Skip it for simple single-budget scenarios. If you have one budget check, just write the if statement. The coordinator adds value when the number of checks grows.

Install

pip install git+https://github.com/MukundaKatta/agent-budget-coordinator

# Or from PyPI
pip install agent-budget-coordinator

from agent_budget_coordinator import BudgetCoordinator, BudgetExceeded

coordinator = BudgetCoordinator()

# Add checks in priority order
coordinator.add("request_hard_limit", lambda usd: usd >= 0.50)
coordinator.add("user_soft_limit", lambda usd: user_daily_usd() >= 2.00)
coordinator.add("system_daily", lambda usd: system_daily_usd() >= 500.00)

async def run_agent(user_id: str, task: str) -> str:
    estimated = estimate_cost(task)

    try:
        coordinator.check(estimated, context={"user_id": user_id})
    except BudgetExceeded as e:
        if e.budget_name == "request_hard_limit":
            return "Task too large. Please break it into smaller parts."
        elif e.budget_name == "user_soft_limit":
            return "Daily limit reached.

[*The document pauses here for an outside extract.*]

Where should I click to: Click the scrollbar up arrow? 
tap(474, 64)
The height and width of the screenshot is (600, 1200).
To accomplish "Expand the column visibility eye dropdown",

Resets at midnight UTC."
        else:
            # System-level — alert on-call
            alert_oncall(f"System budget exceeded: {e.detail}")
            return "Service temporarily unavailable."

    return await _run_agent_loop(user_id, task)

Sibling Libraries

Library	What it solves
`token-budget-py`	Thread-safe atomic USD/token pool with try_reserve()
`llm-cost-cap`	Pre-flight USD cost gate for single requests
`llm-budget-window`	Time-windowed (hourly/daily) token and USD budget
`llm-stop-conditions`	Composable stop conditions including MaxUsd
`agent-deadline`	Cooperative wall-clock time deadline

The budget stack: token-budget-py for pool accounting, llm-budget-window for time-window tracking, agent-budget-coordinator for composing multiple caps into one check point.

What's Next

Named budget groups: tag checks with a scope (request, user, system) and raise with the scope attached. Lets callers route the exception without string-matching the budget name.

Check metadata: each condition can return a BudgetStatus instead of a bool, including the current value and the limit. Useful for building a dashboard endpoint that shows how close each budget is to its limit.

Async native: AsyncBudgetCoordinator that accepts both sync and async conditions and uses asyncio.gather() to evaluate them concurrently. Concurrent evaluation is useful when checks involve network round-trips (e.g. checking Redis counters).

Built as part of the agent-stack family: composable Python primitives for production LLM agents.